6. Il ressort des pièces du dossier que M. A… a déposé une demande de renouvellement de son titre de séjour expiré le 11 janvier 2023. Le silence gardé par le préfet des Yvelines pendant quatre mois sur cette demande a fait naître une décision implicite de rejet. Par ailleurs, par un courrier recommandé avec avis de réception daté du 2 avril 2024, M. A… a demandé la communication des motifs de la décision implicite attaquée. L’administration n’a pas communiqué, dans le délai d’un mois prévu par les dispositions de l’article L. 232-4 précité, les motifs de cette décision. Par suite, M. A… est fondé à soutenir que la décision contestée est entachée d’un défaut de motivation.
7. Il résulte de tout ce qui précède, sans qu’il soit besoin de se prononcer sur les autres moyens de la requête, que M. A… est fondé à demander l’annulation de la décision implicite de rejet de sa demande de titre de séjour, née du silence gardé par le préfet des Yvelines sur sa demande.
Sur les conclusions à fin d’injonction sous astreinte :
8. Si l’exécution du présent jugement n’implique pas la délivrance d’un titre de séjour, il implique en revanche qu’il soit enjoint au préfet des Yvelines, ou au préfet territorialement compétent, de procéder au réexamen de la situation de M. A… dans un délai de deux mois à compter de la notification du présent jugement. Il n’y a pas lieu d’assortir cette injonction d’une astreinte.

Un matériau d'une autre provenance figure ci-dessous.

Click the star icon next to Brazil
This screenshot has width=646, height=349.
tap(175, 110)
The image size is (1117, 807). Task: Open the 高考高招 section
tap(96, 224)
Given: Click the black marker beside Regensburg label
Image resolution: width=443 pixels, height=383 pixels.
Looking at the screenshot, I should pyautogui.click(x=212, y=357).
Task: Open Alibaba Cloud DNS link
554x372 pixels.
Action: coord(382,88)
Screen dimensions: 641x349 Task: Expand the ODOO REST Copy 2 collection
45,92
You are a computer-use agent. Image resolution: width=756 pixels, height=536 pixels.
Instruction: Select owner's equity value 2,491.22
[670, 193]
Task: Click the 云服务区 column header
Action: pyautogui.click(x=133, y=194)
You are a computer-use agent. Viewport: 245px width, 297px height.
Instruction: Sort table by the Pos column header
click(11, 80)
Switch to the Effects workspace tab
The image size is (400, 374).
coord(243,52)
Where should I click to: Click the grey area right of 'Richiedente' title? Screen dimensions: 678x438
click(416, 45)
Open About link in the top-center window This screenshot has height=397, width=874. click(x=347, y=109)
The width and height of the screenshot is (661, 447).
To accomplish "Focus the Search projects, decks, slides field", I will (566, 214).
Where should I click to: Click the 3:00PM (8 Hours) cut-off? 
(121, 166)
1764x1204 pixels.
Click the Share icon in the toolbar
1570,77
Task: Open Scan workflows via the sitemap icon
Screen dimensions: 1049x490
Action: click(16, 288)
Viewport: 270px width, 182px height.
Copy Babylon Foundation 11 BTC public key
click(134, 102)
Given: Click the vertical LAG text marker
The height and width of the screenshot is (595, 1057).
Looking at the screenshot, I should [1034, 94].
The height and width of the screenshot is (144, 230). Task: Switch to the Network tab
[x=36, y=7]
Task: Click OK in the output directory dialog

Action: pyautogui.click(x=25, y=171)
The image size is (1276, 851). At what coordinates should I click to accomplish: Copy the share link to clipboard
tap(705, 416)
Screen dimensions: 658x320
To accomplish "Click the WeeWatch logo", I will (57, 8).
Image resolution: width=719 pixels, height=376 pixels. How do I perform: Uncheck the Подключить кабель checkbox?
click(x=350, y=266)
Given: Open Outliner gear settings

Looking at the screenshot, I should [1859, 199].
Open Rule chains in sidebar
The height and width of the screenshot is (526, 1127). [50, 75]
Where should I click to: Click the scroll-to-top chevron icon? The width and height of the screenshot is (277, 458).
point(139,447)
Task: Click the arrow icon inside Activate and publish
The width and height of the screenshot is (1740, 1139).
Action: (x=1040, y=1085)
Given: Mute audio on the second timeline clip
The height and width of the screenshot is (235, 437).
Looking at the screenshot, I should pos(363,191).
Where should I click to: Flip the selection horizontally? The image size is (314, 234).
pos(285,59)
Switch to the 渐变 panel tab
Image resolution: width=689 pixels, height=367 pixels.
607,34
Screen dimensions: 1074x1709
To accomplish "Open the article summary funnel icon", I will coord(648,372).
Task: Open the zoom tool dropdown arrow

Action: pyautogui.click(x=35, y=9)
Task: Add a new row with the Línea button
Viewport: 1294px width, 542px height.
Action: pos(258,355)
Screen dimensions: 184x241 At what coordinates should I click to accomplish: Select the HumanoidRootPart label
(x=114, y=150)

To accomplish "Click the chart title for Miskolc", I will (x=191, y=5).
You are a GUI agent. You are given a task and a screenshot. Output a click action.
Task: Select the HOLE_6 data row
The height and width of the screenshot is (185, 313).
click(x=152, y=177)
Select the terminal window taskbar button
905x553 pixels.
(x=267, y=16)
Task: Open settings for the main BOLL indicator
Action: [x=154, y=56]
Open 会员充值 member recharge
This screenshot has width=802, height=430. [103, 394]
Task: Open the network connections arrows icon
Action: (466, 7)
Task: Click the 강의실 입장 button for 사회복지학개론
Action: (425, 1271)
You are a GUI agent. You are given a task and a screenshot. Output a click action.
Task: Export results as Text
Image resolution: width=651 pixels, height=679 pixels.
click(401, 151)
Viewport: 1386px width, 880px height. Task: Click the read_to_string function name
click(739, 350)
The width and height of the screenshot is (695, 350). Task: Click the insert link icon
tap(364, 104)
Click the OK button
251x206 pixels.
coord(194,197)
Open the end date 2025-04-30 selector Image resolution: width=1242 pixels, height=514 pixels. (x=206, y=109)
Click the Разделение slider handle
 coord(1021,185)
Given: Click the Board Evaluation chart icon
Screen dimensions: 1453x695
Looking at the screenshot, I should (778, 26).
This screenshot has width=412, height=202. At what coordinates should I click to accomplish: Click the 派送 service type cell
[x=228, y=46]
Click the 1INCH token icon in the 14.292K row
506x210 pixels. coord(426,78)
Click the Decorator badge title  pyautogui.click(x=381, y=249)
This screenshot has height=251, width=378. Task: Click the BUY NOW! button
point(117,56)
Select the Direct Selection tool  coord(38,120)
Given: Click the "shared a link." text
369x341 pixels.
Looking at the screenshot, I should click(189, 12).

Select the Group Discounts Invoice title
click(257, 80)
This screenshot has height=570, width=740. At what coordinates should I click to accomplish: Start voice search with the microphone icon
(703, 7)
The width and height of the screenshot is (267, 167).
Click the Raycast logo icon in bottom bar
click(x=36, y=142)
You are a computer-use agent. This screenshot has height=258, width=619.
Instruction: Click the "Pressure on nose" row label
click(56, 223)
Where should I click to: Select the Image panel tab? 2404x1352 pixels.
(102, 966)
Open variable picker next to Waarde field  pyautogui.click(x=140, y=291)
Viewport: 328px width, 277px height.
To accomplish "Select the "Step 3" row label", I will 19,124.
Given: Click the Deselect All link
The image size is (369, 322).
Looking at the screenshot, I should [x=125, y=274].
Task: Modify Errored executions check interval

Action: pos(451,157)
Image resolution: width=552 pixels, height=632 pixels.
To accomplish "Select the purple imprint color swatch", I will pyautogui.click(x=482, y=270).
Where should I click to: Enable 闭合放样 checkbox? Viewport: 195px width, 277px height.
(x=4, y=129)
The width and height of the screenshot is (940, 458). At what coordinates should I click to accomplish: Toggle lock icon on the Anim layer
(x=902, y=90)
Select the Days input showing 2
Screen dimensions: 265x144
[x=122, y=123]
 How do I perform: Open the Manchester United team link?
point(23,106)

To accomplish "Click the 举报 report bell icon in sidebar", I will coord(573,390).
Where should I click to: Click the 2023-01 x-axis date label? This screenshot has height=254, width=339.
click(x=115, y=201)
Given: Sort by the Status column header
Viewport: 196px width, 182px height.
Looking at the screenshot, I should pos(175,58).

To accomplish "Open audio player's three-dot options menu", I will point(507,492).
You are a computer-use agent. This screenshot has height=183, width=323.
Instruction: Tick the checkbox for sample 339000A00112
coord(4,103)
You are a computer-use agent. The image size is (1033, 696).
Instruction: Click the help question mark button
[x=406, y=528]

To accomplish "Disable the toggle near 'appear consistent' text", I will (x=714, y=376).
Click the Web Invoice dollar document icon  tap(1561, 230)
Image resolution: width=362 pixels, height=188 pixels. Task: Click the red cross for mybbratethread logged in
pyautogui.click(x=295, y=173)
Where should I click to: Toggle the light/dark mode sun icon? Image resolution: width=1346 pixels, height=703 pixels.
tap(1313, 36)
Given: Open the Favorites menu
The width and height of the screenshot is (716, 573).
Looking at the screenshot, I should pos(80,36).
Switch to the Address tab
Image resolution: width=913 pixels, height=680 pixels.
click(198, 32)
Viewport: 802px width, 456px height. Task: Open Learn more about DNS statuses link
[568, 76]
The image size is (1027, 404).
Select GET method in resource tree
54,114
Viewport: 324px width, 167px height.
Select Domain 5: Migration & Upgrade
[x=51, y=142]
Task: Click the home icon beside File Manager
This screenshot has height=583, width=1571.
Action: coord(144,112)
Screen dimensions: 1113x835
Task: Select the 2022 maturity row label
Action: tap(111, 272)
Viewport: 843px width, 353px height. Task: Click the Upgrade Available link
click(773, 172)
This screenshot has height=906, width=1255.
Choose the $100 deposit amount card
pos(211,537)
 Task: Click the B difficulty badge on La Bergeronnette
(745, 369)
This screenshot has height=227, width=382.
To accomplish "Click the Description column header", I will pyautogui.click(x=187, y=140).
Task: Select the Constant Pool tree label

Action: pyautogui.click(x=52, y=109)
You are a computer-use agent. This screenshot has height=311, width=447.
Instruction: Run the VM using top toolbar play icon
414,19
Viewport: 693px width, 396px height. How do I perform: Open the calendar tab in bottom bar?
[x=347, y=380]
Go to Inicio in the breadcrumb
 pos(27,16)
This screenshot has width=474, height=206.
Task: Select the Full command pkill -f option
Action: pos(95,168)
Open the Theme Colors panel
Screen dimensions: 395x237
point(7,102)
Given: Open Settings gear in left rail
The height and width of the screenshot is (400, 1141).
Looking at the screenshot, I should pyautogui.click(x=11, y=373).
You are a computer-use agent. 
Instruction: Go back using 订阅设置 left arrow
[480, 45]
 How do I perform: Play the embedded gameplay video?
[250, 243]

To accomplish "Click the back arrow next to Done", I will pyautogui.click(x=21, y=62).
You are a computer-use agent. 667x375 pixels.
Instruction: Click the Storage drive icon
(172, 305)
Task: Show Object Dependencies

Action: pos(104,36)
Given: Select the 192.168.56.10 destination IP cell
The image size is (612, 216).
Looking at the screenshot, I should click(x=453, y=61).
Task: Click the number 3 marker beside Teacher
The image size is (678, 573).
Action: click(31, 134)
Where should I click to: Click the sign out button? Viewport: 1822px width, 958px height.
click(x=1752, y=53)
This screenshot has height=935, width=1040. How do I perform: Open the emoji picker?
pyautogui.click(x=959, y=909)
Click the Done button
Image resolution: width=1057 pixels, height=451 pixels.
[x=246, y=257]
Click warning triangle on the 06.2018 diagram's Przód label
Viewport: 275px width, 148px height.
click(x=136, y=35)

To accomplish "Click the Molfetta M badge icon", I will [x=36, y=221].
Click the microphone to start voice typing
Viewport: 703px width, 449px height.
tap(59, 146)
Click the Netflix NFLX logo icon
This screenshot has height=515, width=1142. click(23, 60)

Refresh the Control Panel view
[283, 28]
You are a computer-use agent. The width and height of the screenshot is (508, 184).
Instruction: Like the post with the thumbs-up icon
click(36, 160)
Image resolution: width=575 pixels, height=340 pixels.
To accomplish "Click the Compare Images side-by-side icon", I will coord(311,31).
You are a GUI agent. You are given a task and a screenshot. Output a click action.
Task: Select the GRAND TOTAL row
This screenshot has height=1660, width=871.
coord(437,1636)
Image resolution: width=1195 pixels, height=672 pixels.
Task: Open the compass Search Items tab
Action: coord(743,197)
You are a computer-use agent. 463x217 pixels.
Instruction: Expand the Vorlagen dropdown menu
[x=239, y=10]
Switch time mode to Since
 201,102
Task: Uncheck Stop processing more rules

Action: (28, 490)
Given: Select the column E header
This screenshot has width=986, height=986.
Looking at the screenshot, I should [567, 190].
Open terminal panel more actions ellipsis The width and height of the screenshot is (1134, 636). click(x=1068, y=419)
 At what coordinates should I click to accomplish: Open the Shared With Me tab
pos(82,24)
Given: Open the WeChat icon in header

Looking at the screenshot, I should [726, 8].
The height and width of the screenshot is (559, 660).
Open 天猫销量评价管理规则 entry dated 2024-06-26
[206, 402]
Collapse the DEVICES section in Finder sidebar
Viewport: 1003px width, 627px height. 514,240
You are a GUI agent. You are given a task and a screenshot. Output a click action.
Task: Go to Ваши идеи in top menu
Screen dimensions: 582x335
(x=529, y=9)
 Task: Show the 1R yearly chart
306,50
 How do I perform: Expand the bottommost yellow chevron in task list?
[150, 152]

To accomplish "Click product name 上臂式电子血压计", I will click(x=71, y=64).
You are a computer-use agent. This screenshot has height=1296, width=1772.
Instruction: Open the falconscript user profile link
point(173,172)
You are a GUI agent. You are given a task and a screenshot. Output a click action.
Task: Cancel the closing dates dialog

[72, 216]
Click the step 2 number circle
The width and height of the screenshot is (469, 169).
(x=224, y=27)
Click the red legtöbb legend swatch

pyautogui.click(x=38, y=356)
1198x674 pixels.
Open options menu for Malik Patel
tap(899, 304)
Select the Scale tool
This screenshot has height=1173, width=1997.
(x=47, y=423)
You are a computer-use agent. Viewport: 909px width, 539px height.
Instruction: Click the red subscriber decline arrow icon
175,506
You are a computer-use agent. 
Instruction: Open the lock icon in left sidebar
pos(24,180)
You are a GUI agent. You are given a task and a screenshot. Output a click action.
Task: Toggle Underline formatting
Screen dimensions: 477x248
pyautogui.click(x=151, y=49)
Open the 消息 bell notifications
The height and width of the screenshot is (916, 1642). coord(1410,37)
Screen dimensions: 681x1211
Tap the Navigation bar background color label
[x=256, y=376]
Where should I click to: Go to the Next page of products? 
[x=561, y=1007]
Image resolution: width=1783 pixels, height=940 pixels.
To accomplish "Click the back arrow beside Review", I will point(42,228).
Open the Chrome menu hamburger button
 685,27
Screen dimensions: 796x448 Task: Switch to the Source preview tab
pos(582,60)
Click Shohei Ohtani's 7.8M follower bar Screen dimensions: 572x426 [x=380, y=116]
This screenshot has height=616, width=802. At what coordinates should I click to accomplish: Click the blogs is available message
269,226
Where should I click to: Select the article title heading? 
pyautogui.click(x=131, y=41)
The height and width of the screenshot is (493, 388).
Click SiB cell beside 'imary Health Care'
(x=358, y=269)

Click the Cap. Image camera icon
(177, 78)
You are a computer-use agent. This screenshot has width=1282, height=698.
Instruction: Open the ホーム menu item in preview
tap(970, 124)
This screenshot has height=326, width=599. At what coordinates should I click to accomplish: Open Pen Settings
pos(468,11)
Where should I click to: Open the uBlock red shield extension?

Sur les frais de l’instance :
9. Aux termes de l’article L. 761-1 du code de justice administrative : « Dans toutes les instances, le juge condamne la partie tenue aux dépens ou, à défaut, la partie perdante, à payer à l’autre partie la somme qu’il détermine, au titre des frais exposés et non compris dans les 383 dépens. Le juge tient compte de l’équité ou de la situation économique de la partie condamnée. Il peut, même d’office, pour des raisons tirées des mêmes considérations, dire qu’il n’y a pas lieu à cette condamnation ».
10. Dans les circonstances de l’espèce, il y a lieu de mettre à la charge de l’Etat la somme de 800 euros au titre des frais de l’instance.
D E C I D E :
Article 1 : La décision implicite de rejet par laquelle le préfet des Yvelines a refusé de délivrer un titre de séjour à M. A… est annulée.
Article 2 : Il est enjoint au préfet des Yvelines, ou au préfet territorialement compétent, de réexaminer la situation de M. A… dans un délai de deux mois à compter de la notification du présent jugement.
Article 3 : L’Etat versera la somme de 800 euros à M. A… au titre des frais de l’instance.
Article 4 : Le surplus des conclusions de la requête est rejeté.
Article 5 : Le présent jugement sera notifié à M. B… A… et au préfet des Yvelines.
Copie en sera adressée au préfet d’Eure-et-Loir pour information.
Délibéré après l’audience du 9 janvier 2025, à laquelle siégeaient :
Mme Lepetit-Collin, présidente,
M. Brumeaux, président honorauire,
M. Perez, premier conseiller,
Rendu public par mise à disposition au greffe le janvier 2026.
La présidente-rapporteure
L’assesseur le plus ancien
Signé
signé
H. Lepetit-Collin M. Brumeaux
La greffière
signé
B. Dalla Guarda
La République mande et ordonne au préfet des Yvelines en ce qui le concerne, et à tous commissaires de justice à ce requis en ce qui concerne les voies de droit commun, contre les parties privées, de pourvoir à l’exécution de la présente décision.